=== PASSAGE ===

Sharing of YFV-responding TCRs across donors. (A) Number of expanded TCR amino acid clonotypes shared between pairs of donors, divided by the product of the numbers of expanded clonotypes in each donor. All three twin pairs (S, P, and Q) show higher numbers of shared expanded clonotype TCRs than unrelated individuals and are clustered together by hierarchical clustering (dendrogram on top). (B) The normalized sharing of expanded clonotype TCRs (Left) is much higher than the normalized sharing in the whole TCR repertoire (Right). Sharing in twins (red) always exceeds sharing in unrelated individuals (blue).
Overall, shared sequences (across at least two donors) accounted for a small fraction of the response in each donor. Only 2.5% to 4.4% of unique responding TCR sequences were public (present in more than one donor). These sequences correspond to 2.7% to 8.2% of YF-specific cells in all donors except Q1, which show an outlying value of 33% due to large expansion of few public TCR sequences (see SI Appendix, Table S4). Despite the low numbers of shared TCRs, normalized sharing of YFV 17D-reactive amino acid clonotype sequences was more than 2 orders of magnitude higher than in the total TCR repertoire for both twins and unrelated individuals (Fig. 2B). This may result from convergent selection of the same TCR variants recognizing the same epitopes in different donors.

=== RECORDED DATA ===

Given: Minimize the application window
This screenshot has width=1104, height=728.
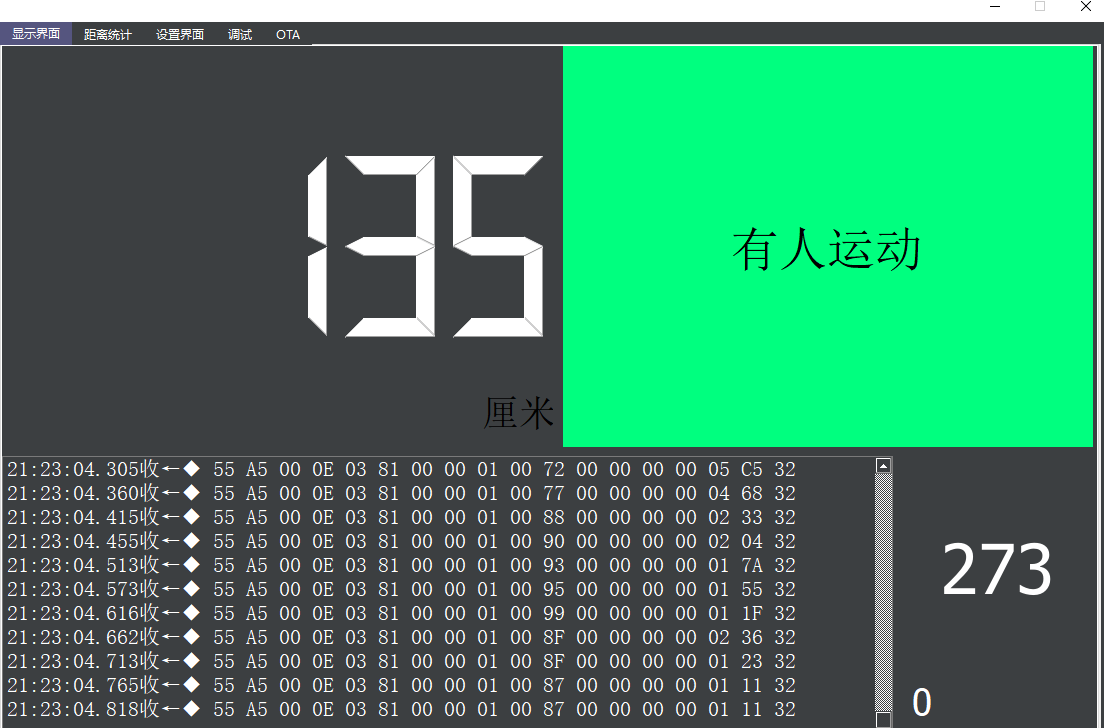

===
=== RECORDED DATA ===

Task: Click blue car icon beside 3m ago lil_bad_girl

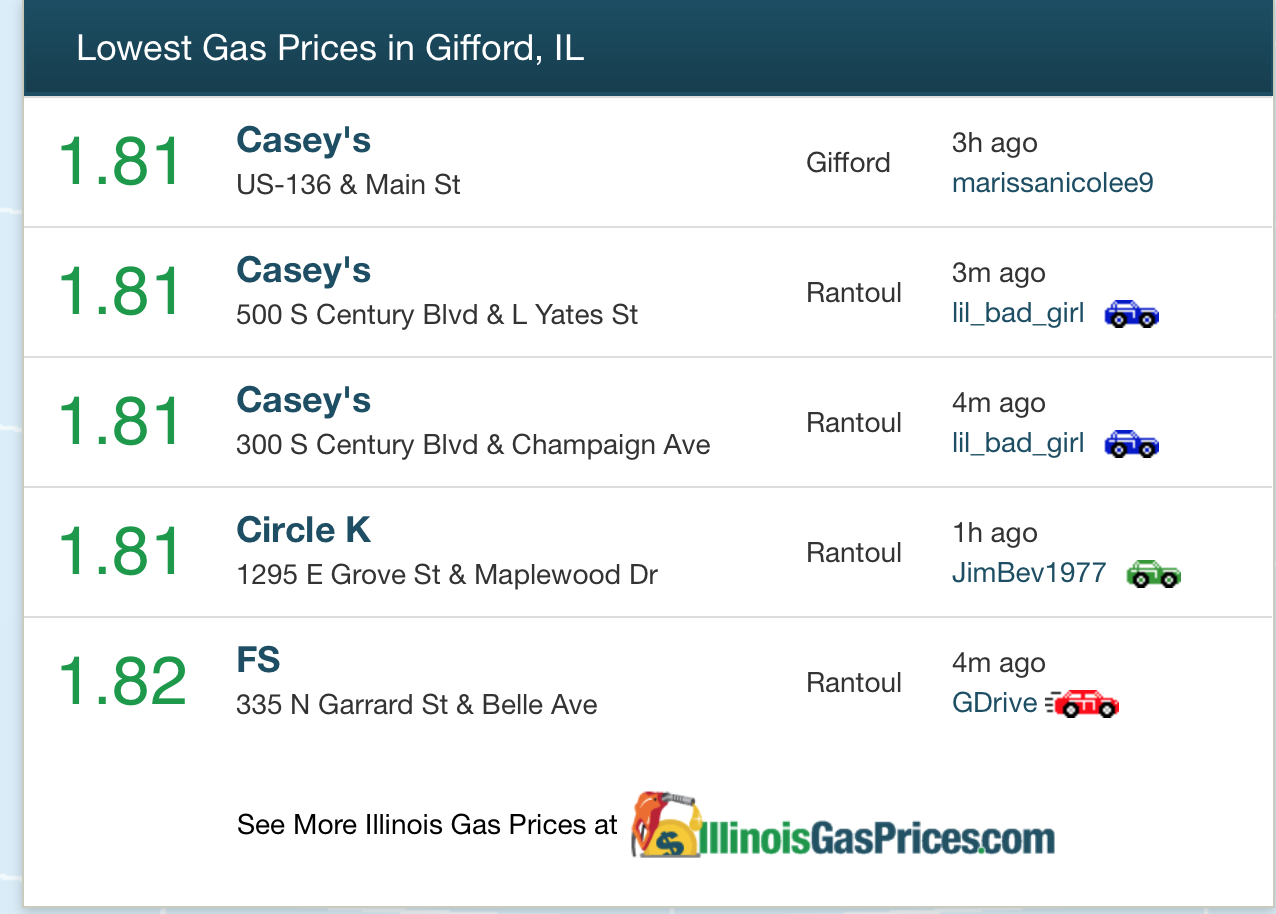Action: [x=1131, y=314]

===

*TASK INSTRUCTIONS:*
Please carry on the passage about T cell receptor sharing among yellow fever vaccine donors, starting right after its last sentence.

*SOLVED PROBLEM:*
Fig. 3.
Convergence of amino acid sequences in the YFV-responding TCR repertoire. (A) Number of pairs of similar clones (Left: exact same CDR3 amino acid sequence; Middle: up to one mismatch; Right: up to two mismatches) normalized by the number of possible pairings in each individual (see SI Appendix). The number of similar clones in the data (yellow dots) is larger than the number of similar clones in randomly drawn samples (dark-blue dots) of the same size ( for zero, one, and two mismatches; one-sided paired t test). As a reference, the red dots show an example of a restricted and specific repertoire for the yellow fever virus immunodominant epitope NS4b214−222 [data from VDJdb (20); see Dataset S1]. (B) One thousand most abundant TCRs from donor S1 at day 15. Each vertex corresponds to a TCR amino acid sequence; edges connect sequences differing by two or fewer amino acids in their CDR3. Only vertices with neighbors are plotted. Yellow clonotypes indicate expanded clonotypes, while blue clonotypes were present before immunization at similar frequencies as on day 15. The vast majority of edges (95 out of 103) are formed between TCR clonotypes of the same status (expanded or not expanded).
TCR Sequence Analysis Reveals a Mixture of Convergent and Private Response.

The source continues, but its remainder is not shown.